Transcribe the material word for word, from the line containing "Switch to the 广告联盟 tab" through the line containing "click(227, 147)", including both of those lines. Leave out the pictures.

• SOURCE DATA:
+++++
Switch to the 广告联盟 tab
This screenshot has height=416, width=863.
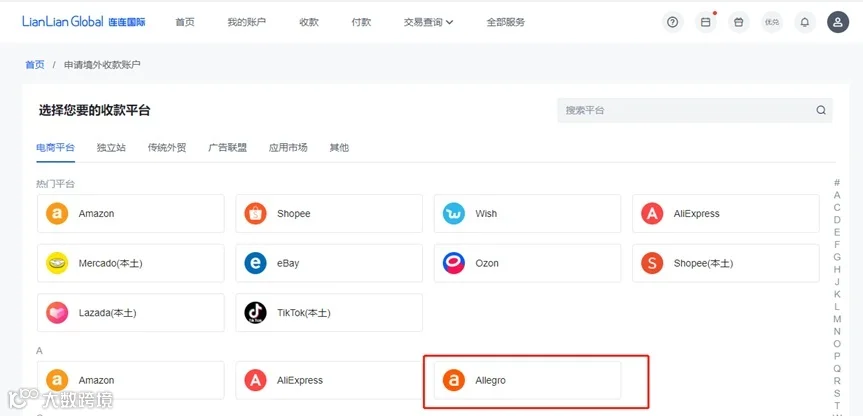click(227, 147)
+++++
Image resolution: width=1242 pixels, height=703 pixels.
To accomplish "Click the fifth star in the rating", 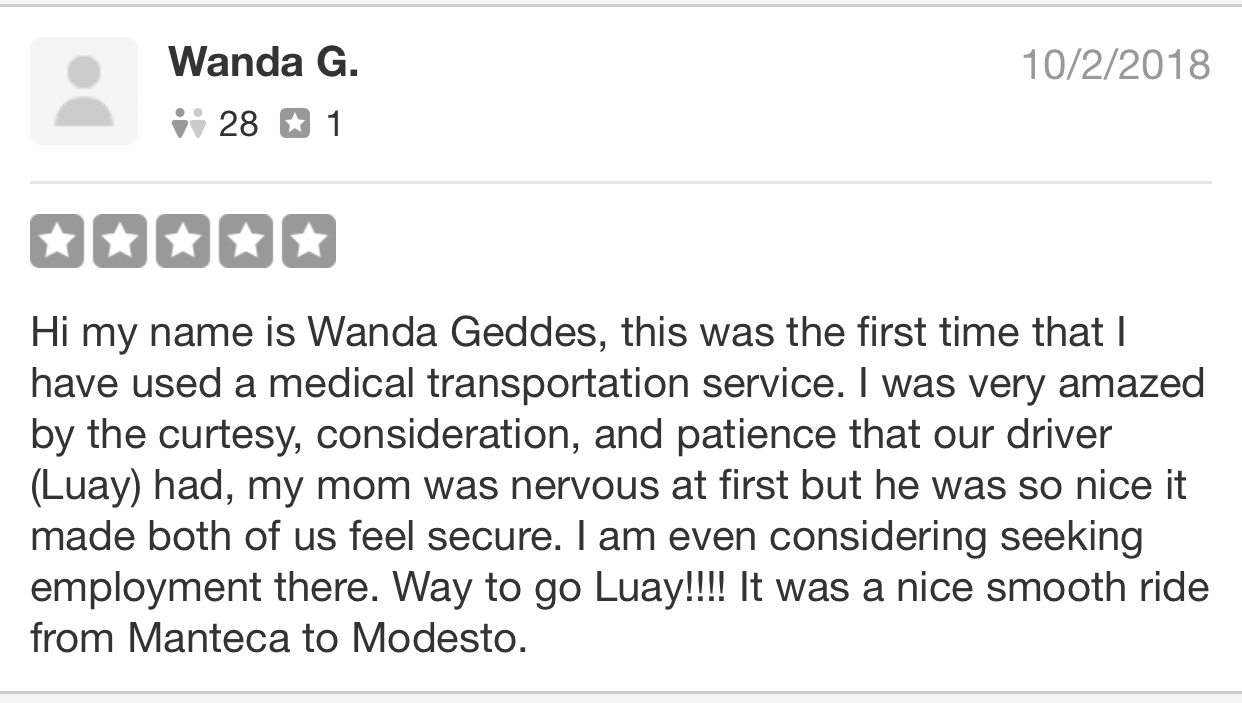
+++++
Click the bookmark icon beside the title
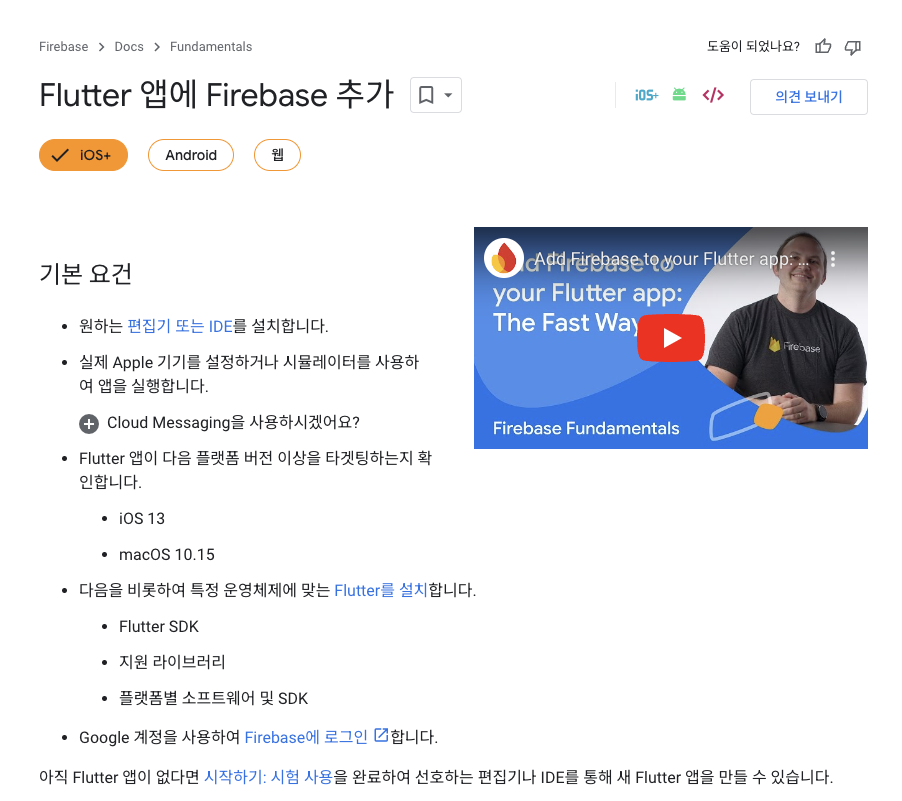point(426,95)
+++++
• RESPONSE TO THE EXERCISE:
Switch to the 广告联盟 tab
This screenshot has height=416, width=863.
click(227, 147)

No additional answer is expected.